Even if you know this ballet, you are well advised to read the synopsis included in the booklet, and to watch the bonus documentary featuring an interview with choreographer John Neumeier. Indeed, this Sylvia is not "self-explanatory." It is, however, fascinating, and it will give even the most jaded balletomane something to chew on. (Admittedly, some will spit it out!)
Neumeier has dispensed with the fussy mythological libretto by Jules Barbier and Baron de Reinach and has come up with a story at once simpler and more ambiguous. What if Sylvia, a sort of proto-Amazon devoted to Diana, discovers the possibility of love with the shepherd Aminta, but is forced to reject him in favor of ambition and career? In the second part of the ballet they meet again, dressed not as a huntress and a shepherd but in elegant evening wear. This time, Sylvia's head is turned not by ambition but by pleasure, and by the erotic attention paid to her by a swarm of young men in tuxedos. (Shades of Marilyn Monroe in Gentlemen Prefer Blondes!) In the final part of the ballet, Sylvia and Aminta, now grown older, return the site of their first meeting. An awkward attempt to rekindle an old flame sputters out, and Sylvia, valise in hand, is ushered away by an older gentleman. Aminta once again experiences disappointment. As for Diana, "she remains alone, the eternal huntress." Neumeier has cut or reordered some numbers, and interpolated others from La Source. Still, all the favorites are here, but not as Delibes and his collaborators envisioned them in 1876. (For example, the "Pas de Éthiopiens" has been turned into an elegant but also almost grotesquely swaggering mating dance for a group of men in evening wear.)

· · · ·

* **QUESTIONS TO ANSWER**:
[1] Update the review of Neumeier's Sylvia from "Even if you" up to and including "spit it out!)", replacing "synopsis" with "summary".
[2] Take the review of Neumeier's Sylvia further by continuing it after its final sentence.

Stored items
· · · ·

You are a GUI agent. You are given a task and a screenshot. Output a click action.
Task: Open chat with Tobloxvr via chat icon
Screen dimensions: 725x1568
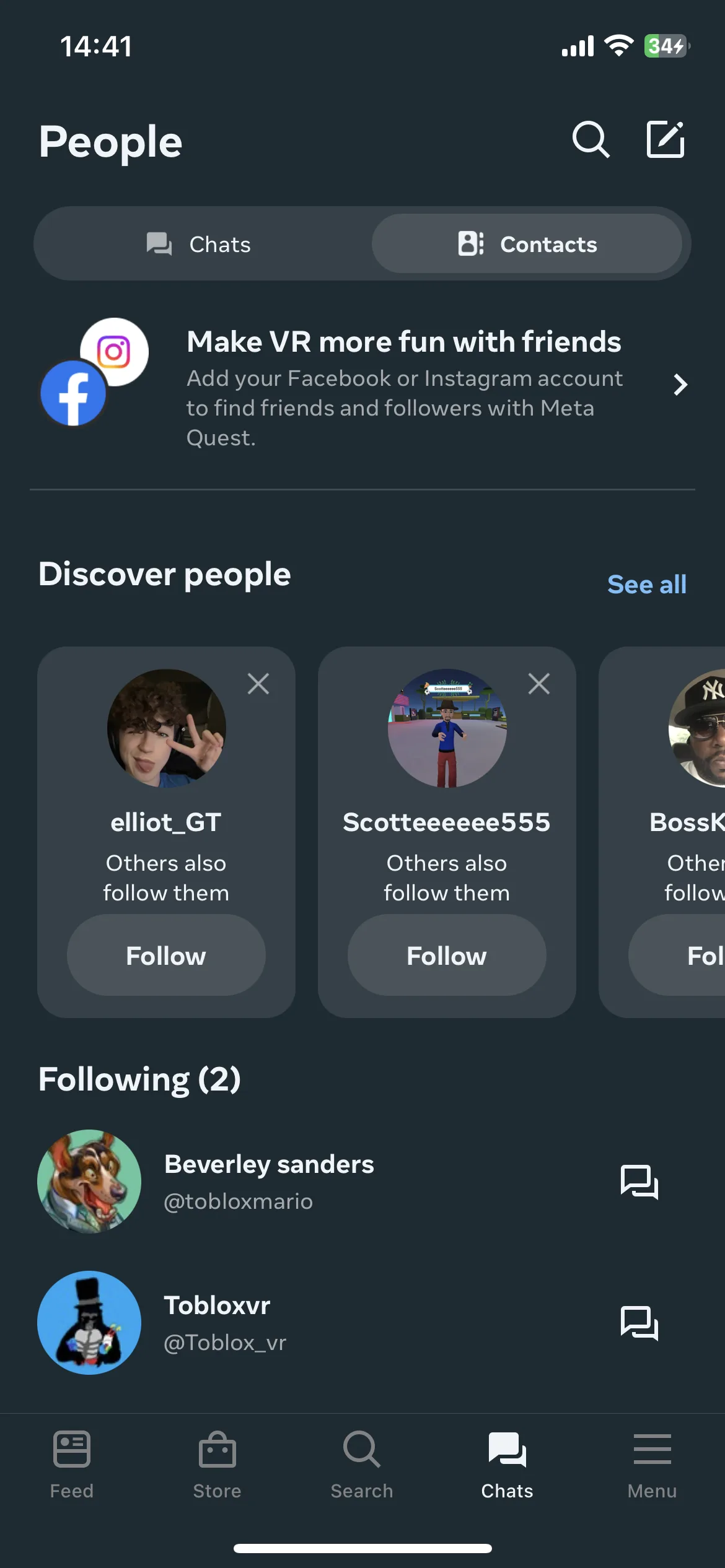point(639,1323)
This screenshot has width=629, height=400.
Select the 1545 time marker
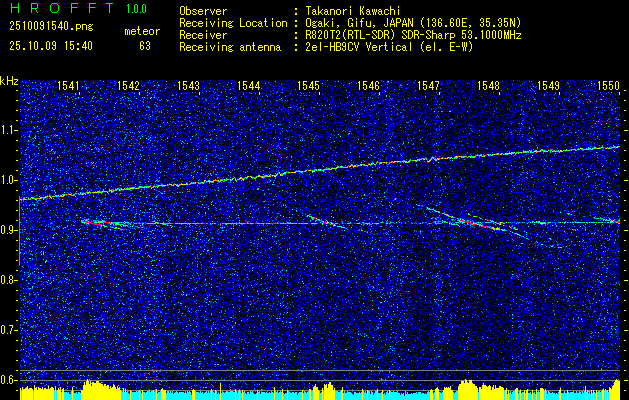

· · · ·

* **ANSWERS BY TASK**:
[1]
Even if you know this ballet, you are well advised to read the summary included in the booklet, and to watch the bonus documentary featuring an interview with choreographer John Neumeier. Indeed, this Sylvia is not "self-explanatory." It is, however, fascinating, and it will give even the most jaded balletomane something to chew on. (Admittedly, some will spit it out!)

[2]
In terms of choreography, the conventions of classical ballet have been turned on their ear in this production. For example, men only partner women, but each other, and when they lift a woman, they are not unlikely to whip her around like a wet gym towel before setting her down again. Yes, there is dancing en pointe, but Neumeier is enamored with eccentric gestures and with what might be called the poetry of awkwardness. Also, he is unafraid to take the rarefied emotions of classical ballet and to make them hotly physical and immediate. Without putting too fine a point on it, this is a carnal Sylvia, a characteristic not weakened by the preponderance of bare skin and by the exceptional physical beauty of many of the dancers – not just their bodies but also their expressive faces. Among the five star dancers, it is hard to choose favorites, but the remarkable Aurélie Dupont burns like ice in the title role, and as Amour (in red overalls and a backwards-turned baseball cap!) and Orion, Nicolas Le Riche combines the most buoyant athleticism with an appealing, mischievous humor. Neumeier gives the corps de ballet plenty to do, and its men in particular are challenged almost as much as the three danseurs etoiles. They rise to the challenge beautifully. Paul Connelly and the orchestra are first-class in providing the dancers with infectiously sprung rhythms and lush, melting melody. Heard but not seen, Delibes score has its longueurs, but when accompanied by dancing of this caliber, it seems not a moment too long.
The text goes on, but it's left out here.